Are “just good enough” managers good enough?

A brief RetailWire comment about whether retailers should fire their managers who are simply “good enough” but not any better. I raise a different question in my blog entry…can these managers be elevated from “Good to Great” (to borrow a cliche) with the right kind of leadership, training and best practices? I believe so:

The more relevant question — especially for a chain retailer with multiple locations — is whether the company’s training and policies are also “just good enough.” Are the management tools and professional development in place that might allow good managers to become better, in order to weed out the truly mediocre (or worse)? It’s a fair question, especially if your company is loaded with “just OK” performers.

Amazon starts to raise the white flag on state sales taxes

A brief comment (below) from RetailWire about Amazon starting to collect sales taxes in purchases in some states. The question under discussion is whether Amazon is giving up a key tactic by agreeing to charge consumers. I don’t think so, and here’s why:

Other panelists make a valid point about Amazon’s ability to “trade off” between sales tax collection and building a stronger infrastructure. But the sales tax differential was never the “sustainable advantage” for Amazon in the first place. It started with competitive prices, broad assortments and great execution — and Amazon has only gotten stronger as its reach grows into other businesses.

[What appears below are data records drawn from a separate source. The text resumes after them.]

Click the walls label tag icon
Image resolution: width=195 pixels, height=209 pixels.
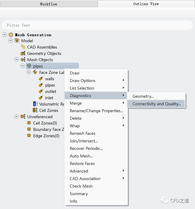pyautogui.click(x=41, y=79)
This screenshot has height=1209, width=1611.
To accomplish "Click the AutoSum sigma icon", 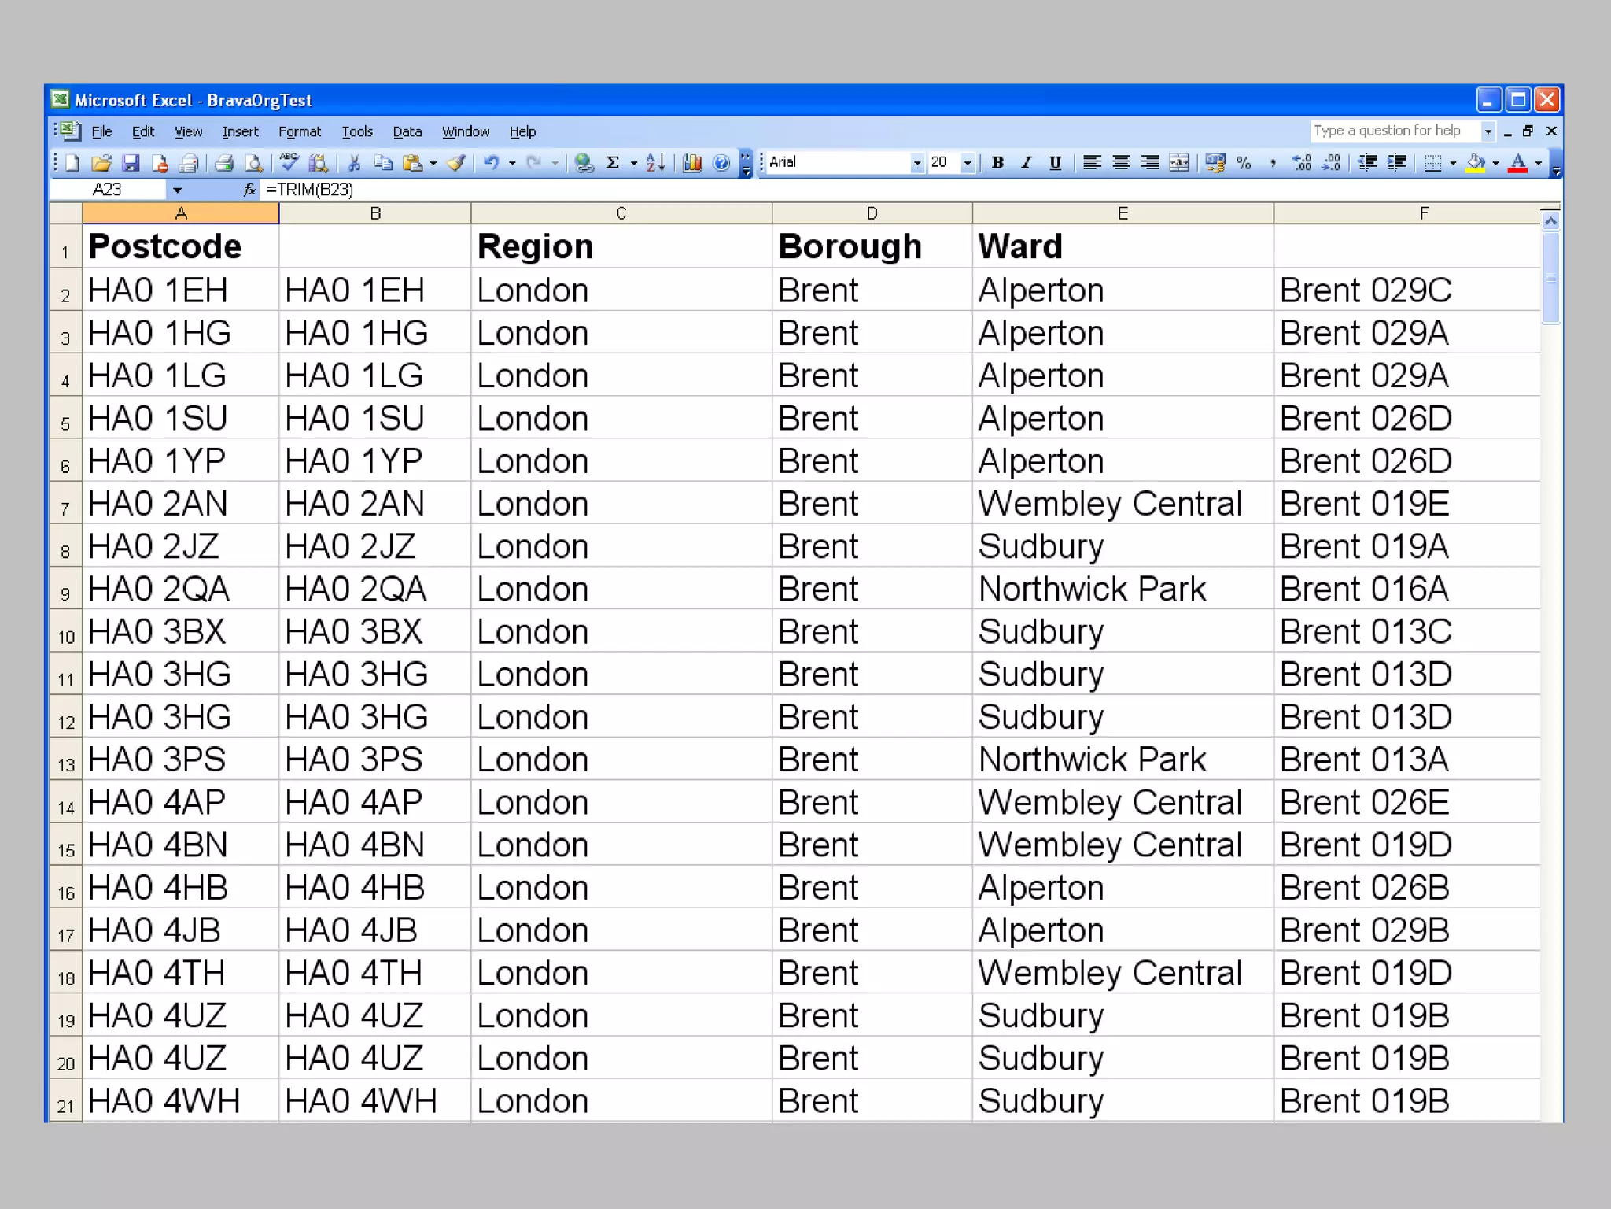I will coord(613,163).
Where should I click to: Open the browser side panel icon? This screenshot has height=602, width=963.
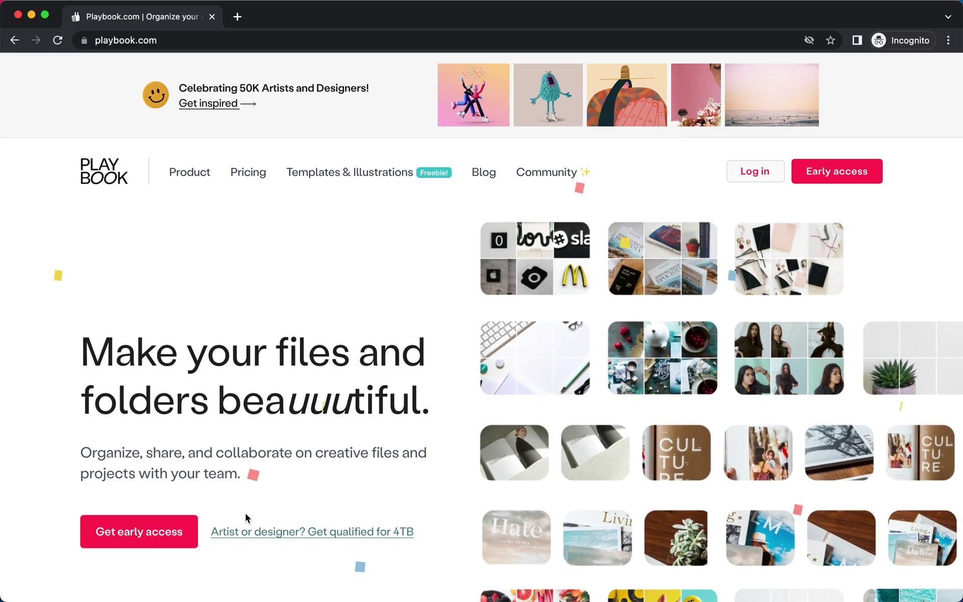tap(857, 40)
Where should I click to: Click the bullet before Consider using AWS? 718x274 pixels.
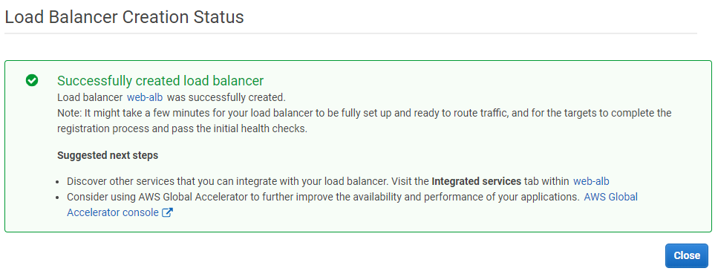click(x=57, y=198)
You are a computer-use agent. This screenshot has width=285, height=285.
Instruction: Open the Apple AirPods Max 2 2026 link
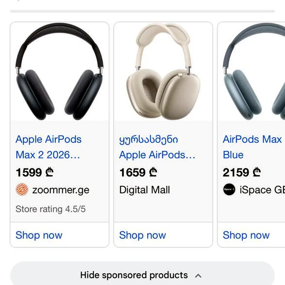tap(48, 147)

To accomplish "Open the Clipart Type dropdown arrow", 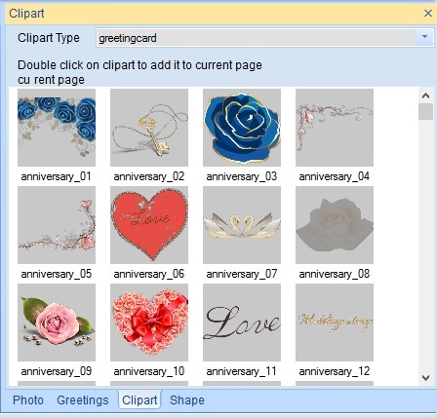I will point(424,37).
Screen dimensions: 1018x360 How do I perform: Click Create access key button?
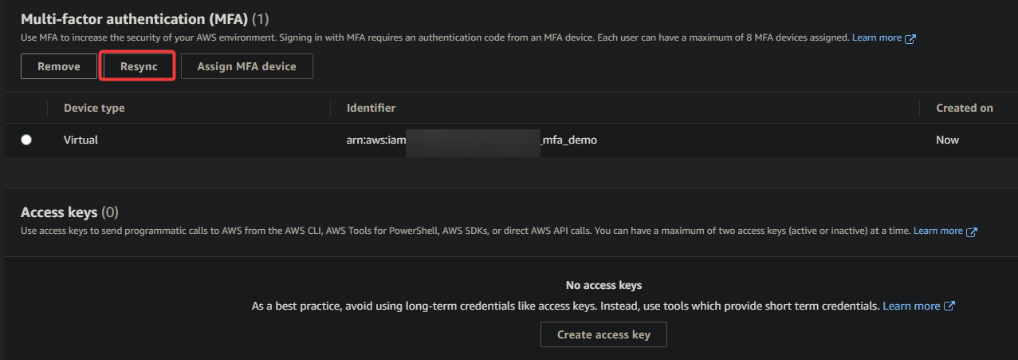click(x=603, y=334)
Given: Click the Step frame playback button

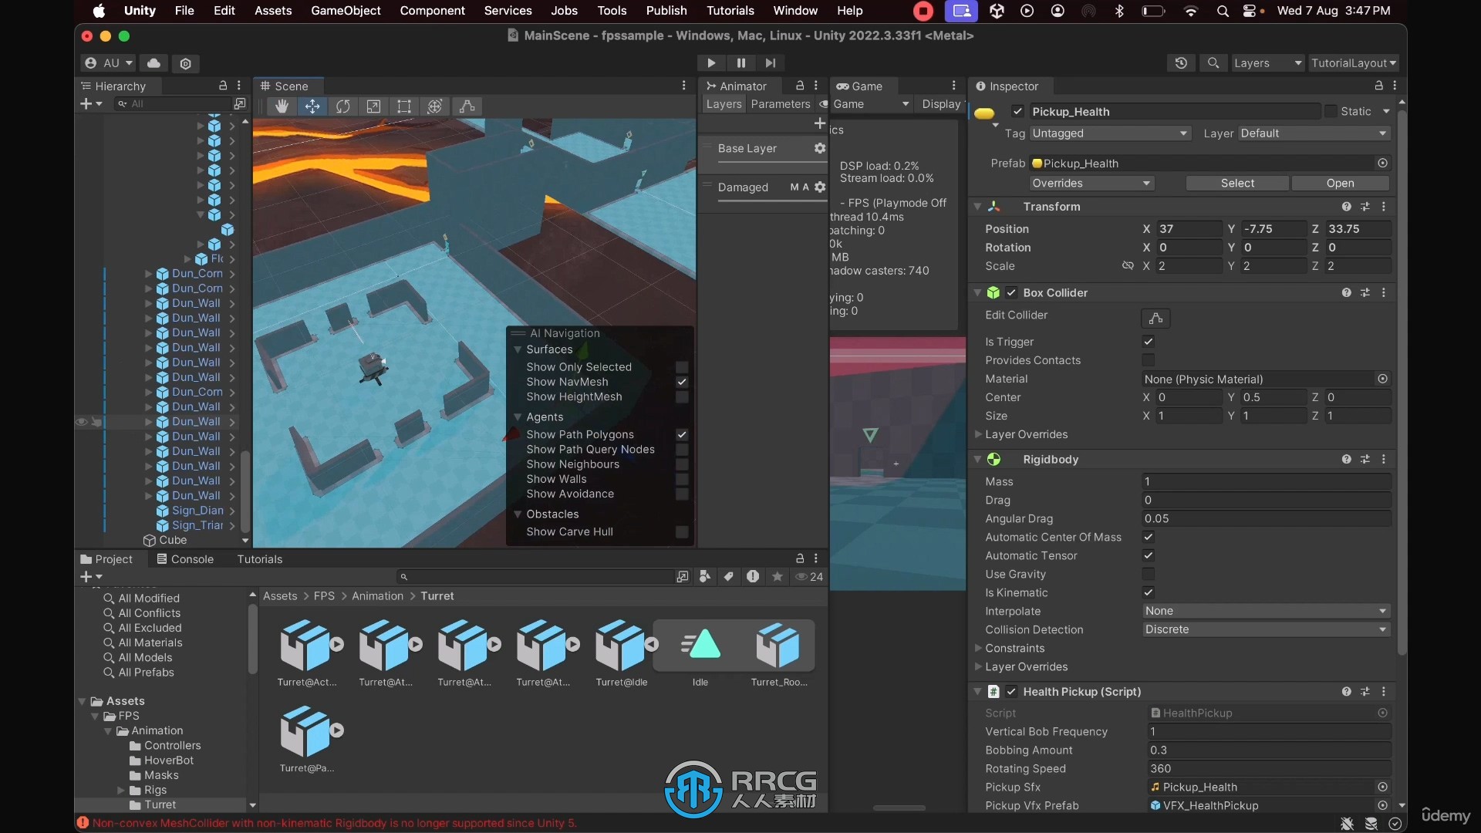Looking at the screenshot, I should click(x=770, y=63).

Dollar General lowers prices (and a simple explanation)

In a recent RetailWire discussion, most panelists agreed with me that Dollar General is lowering prices for pretty basic reasons of capturing market share and driving store traffic. The thought that “fiscal cliff” coverage is upsetting their consumer is, frankly, a stretch. Here’s my opinion:

First, I don’t believe that constant coverage of “the fiscal cliff” on the cable news and business channels has a strong impact on the shopping behavior of dollar-store consumers. It’s generally agreed that any increases in tax revenue are going to come from higher tax brackets, closed loopholes and fewer deductions — whenever such an agreement is reached. (And the separate discussion about luxury retail suggests that these expectations are already “baked into” the behavior of higher-end shoppers and the equity market.)

So there is a simpler explanation: It’s more likely that Dollar General is lowering prices in response to its discount and other dollar-store competition, and in an effort to drive traffic and market share before the holidays.

Vendor-retailer relations: How important is “making nice”?

A brief comment from a recent RetailWire discussion about vendor/retailer relations. The question is whether both sides need to strive harder to “smooth out” bumps in the relationship…my opinion is more mixed:

Not all suppliers are equally easy for retailers to work with, and it doesn’t pay to put too much value on a smooth relationship all the time if both sides are in it for the long term. The smart retailer will acknowledge that he or she has more influence than the vendor in some partnerships, and less in others. It’s important to understand the “balance of power” — for example, a hot designer brand willing to sell your store exclusively may at first have the upper hand. It’s equally important — although a cliche — for both sides to pursue “win-win” outcomes, even though getting there may strain the personal ties between retailer and vendor.